The UK, Australia, Netherlands, France and the US are among the countries that adopt the highest minimum wage; other countries like Singapore choose to enact foreign worker levies as a form of an implicit minimum wage (Chew Soon Beng, Business Time, 2010). In Indonesia, the term became familiar in the 1960s, but it was only introduced in late 1979.
There are two opposing views on minimum wage legislation. The first is concerned with empowering low-income workers and strengthening their bargaining position in salary negotiations amidst the widely available pool of cheap labor due to the abundance of human capital in Indonesia. Workers have no choice but to agree to unacceptably low wages where competition for jobs is stiff. Insufficient job creation to absorb the available labor force is one of the causal factors of the imbalance in the demand and supply in the labor market.
On the other hand, the opposing opinion perceives the minimum wage as too limiting and inflexible, concluding that it would inevitability hurt the labor market and consequently harm the country’s international competitiveness. Most of the conflicts over minimum wages have roots in the basic premises of these two opposing views.
The remaining discourse is always about labor exploitation vis-à-vis the unemployment rate. As an emerging country, the pressure to maintain low wage policies has been considered as an unfortunate – but necessary — outcome in order to achieve low unemployment rates and steady job growth. Overseas manufacturing-based industries will automatically seek out the most efficient labor market for their plant locations. Thus, we should not misguide and sacrifice workers’ wages in a “race to the bottom” and compensate with foreign direct investment inflow.
In the longer term, low-wage labor policies would not sustainably benefit the country’s competitiveness, as Carolina S. Guina (2009) argued that in the context of global competition, labor regulations and standards emerged as critical factor in attracting foreign direct investment, and low wages could result in low productivity and lower skill levels which would be disincentives for investors.
We must strive to reconcile differences between employers and the labor force, seeking all possible solutions. One alternative is to emulate global best practices, which elevate the demand curve by increasing labor productivity and attracting new foreign direct investment. Hence, higher wages come in the same package as higher employment.
This is no unrealistic view, as Singapore already did it in the 1980s. Following Chinese leader Deng Xiaoping’s visit in 1979, Singapore PM Lee Kuan Yew forsaw the potential of China and concluded that no country could afford to contend with China if they opened up. Hence, Lee commenced an agenda to divert Singaporeans from the low wage trap. Initial steps were taken such as reforming wage structures, mobilizing macro-focused labor unions, establishing the Skill Development Fund and improving the function of the National Wage Council (Chew and Chew 2005). These steps resulted in a nation competitive edge and pushed the country to full employment.
Yet, how do we compare the situation in Singapore with a population of 5.1 million people, from which 1.4 million are foreigners, to the Indonesian context with 240 million people and a 119 million-strong labor force? Presume we multiply the difficulties 50 times, will this be settled?

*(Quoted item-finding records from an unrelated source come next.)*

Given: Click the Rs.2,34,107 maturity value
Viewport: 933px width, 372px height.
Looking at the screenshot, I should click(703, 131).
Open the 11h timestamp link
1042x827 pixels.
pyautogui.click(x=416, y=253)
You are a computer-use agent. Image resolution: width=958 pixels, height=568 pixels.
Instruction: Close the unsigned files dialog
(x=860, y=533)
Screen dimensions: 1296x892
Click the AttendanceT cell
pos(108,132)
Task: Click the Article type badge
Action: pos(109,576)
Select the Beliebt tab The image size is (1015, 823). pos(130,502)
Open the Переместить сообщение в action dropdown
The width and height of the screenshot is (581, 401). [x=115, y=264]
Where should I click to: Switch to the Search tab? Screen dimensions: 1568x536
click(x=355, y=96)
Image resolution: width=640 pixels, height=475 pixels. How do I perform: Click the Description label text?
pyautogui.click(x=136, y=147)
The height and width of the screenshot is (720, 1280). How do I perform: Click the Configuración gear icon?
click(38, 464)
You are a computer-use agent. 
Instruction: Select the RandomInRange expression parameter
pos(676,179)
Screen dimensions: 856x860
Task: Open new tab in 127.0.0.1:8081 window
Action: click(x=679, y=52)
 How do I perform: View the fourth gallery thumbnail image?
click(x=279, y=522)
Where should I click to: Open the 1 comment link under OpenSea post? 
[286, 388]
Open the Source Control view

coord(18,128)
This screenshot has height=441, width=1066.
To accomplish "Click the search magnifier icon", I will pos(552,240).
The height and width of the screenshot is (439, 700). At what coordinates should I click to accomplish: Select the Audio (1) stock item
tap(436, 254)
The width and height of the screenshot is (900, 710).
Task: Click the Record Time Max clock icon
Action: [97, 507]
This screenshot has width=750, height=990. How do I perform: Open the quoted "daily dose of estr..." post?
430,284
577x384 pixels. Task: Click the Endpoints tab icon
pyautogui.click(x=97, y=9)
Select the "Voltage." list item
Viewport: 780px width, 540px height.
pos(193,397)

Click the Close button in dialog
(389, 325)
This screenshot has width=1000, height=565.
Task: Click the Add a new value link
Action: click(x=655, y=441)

Unfortunately, what Lee predicted more than three decades ago has materialized now that the Chinese dragon has awakened, and currently holds the second largest economy in the world.
We should begin by improving infrastructure, enhancing labor productivity and labor movements, establishing better vocational training, eliminating political influence over the minimum wage avoiding drastic increases, and implementing good governance policies.
None of these steps are achievable without tripartite collaboration, but by working together we can compete internationally.